GEORGETOWN, Guyana, August 10, 2022 - Guyana’s Opposition APNU+AFC has stepped up its campaign to have the Guyana Elections Commission remove Chair of the Guyana Elections Commission (GECOM), retired Justice Claudette Singh and to update the country’s electoral list to remove dead persons and persons who have migrated abroad.
The Opposition’s campaign comes against the background of moves by the Guyana Elections Commission in making preparations to host Local Government Elections.
Opposition Leader Aubrey Norton yesterday reiterated that he does not see those elections taking place with the current List of Electors, as well as the Chair of the Guyana Elections Commission, retired Justice Claudette Singh remaining in place.
Prior to the last elections, the Opposition maintained that the voters list was padded with names of persons who are not supposed to be on the list including dead persons as well as persons who now reside abroad.
Mr Norton’s People’s National Congress Reform-led coalition of A Partnership for National Unity+Alliance For Change has accused the PPPC of engineering persons to vote in the names of deceased and migrated persons.
At the conclusion of the 2020 General Elections, CARICOM, the OAS and other observer missions had recommended that steps be taken to create a new list of electors.

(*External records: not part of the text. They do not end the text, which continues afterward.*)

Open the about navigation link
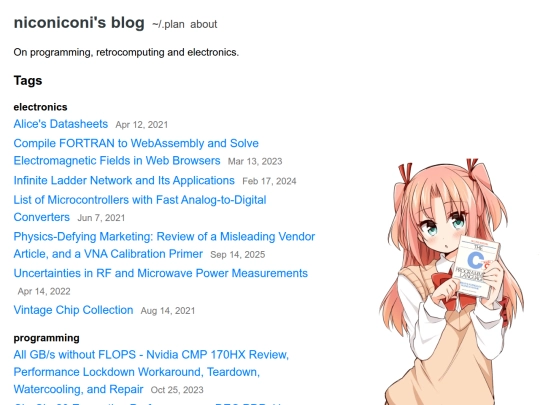The image size is (540, 405). pyautogui.click(x=204, y=24)
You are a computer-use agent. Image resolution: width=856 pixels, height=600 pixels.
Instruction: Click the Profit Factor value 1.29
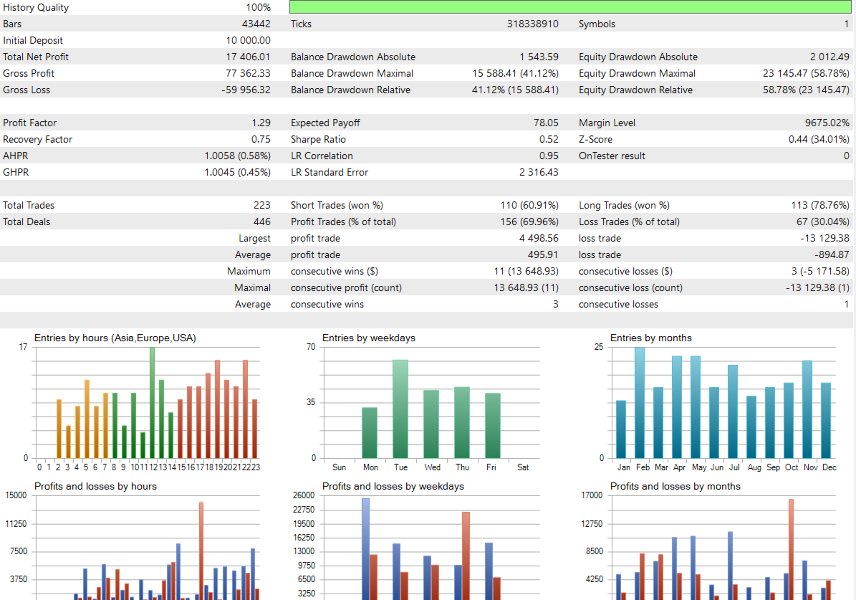point(259,122)
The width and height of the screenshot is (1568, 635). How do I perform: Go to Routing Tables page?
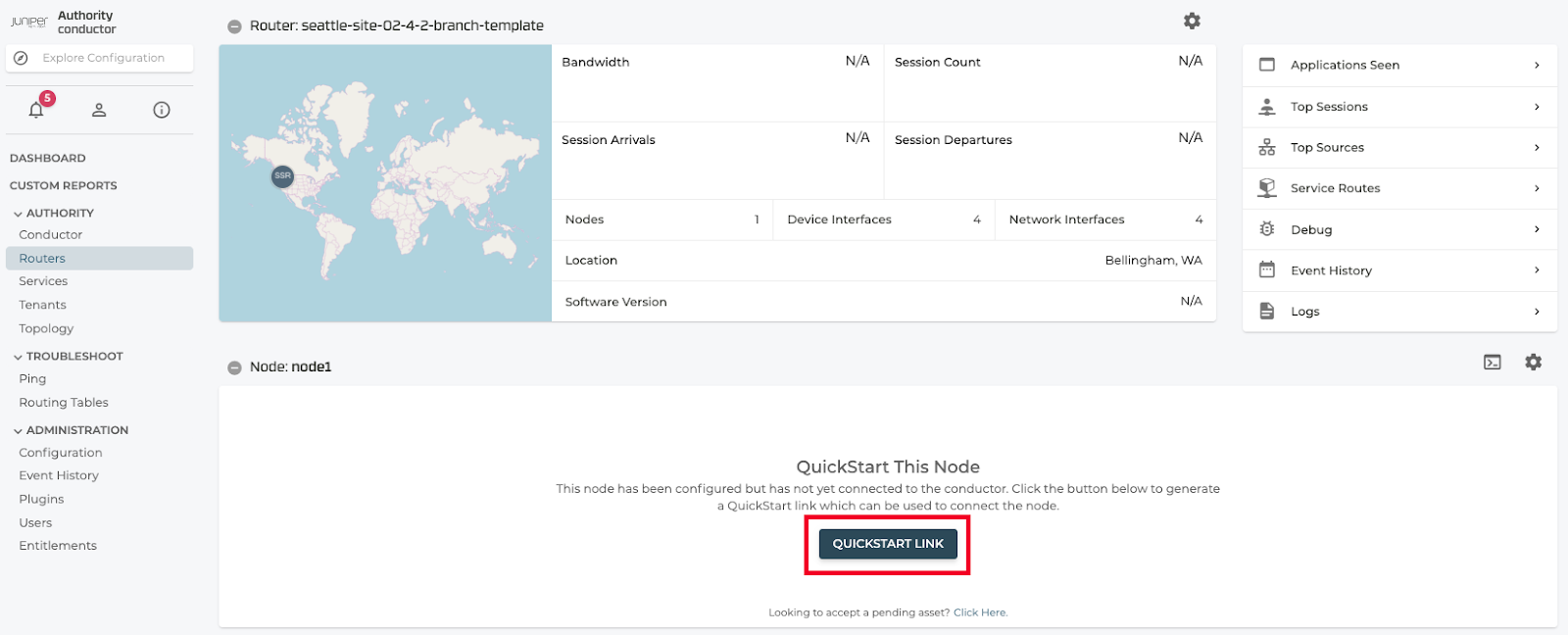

However, President and leader of the People’s Progressive Party Civic (PPPC) Irfaan Ali, recently insisted to reporters in Buxton, East Coast Demerara, that the list was not padded. He said that the same national register of registrants had been used to generate the voters list in 2011 when a minority People’s Progressive Party Civic (PPPC) administration had been elected and then defeated in 2015. “Apparently, this is only a problem when you don’t win an election,” Ali said.
In recent months GECOM has started the hiring and training of election staff and supplementary funding was also set aside to elections preparations. The Opposition Leader said he has been engaging the international community on the issue and will continue to mobilize support against any attempt to hold elections if the status quo remains at GECOM.
“When we factor in the support of the public and Civil Society organizations clearly, the PPP stands alone totally isolated on this matter. The Opposition parties are therefore not the only voices calling for a clean voters list,” Norton said.
He said the opposition coalition of A Partnership for National Unity+Alliance For Change (APNU+AFC) would continue to mount pressure on the Irfaan Ali-led administration to put systems in place to clean the bloated voters list of 661,378 registrants. Official figures show that 464,563 persons voted in the March, 2020 general and regional elections.
“You’ll see from the figures that the list is padded. There is, like we pointed out, no country in this world outside of Guyana under Irfaan Ali and (Vice President Bharrat) Jagdeo in which a list has more than 80 percent of the population on it more so when young people under 18 constitute more than 200,000 of our population so it’s barefacedness,” he said.
Official figures show that Trinidad and Tobago has a population of 1,208,789 and 1,134,135 eligible voters, but 658,297 voted in that country’s 2020 election. In the just concluded St Kitts and Nevis general election, there were 50, 933 eligible voters and a total population of 53, 192 persons.
Earlier this year the Elections Commission carried out a continuous registration exercise as a basis to update the list of electors. Mr. Norton said he is confident when the Commission produces its Preliminary List of Electors, it will show deficiencies.
The High Court has ruled that names cannot be constitutionally removed from the national database of registrants and so those who are 18 years and older must be extracted and placed on the voters list. However, the names of deceased persons can be removed from the voters roll if they are supplied by the General Register’s Office and through a system of claims and objections.
Local Government elections were last held in Guyana in 2018 and was due last year—but the pandemic and other factors contributed to its postponement.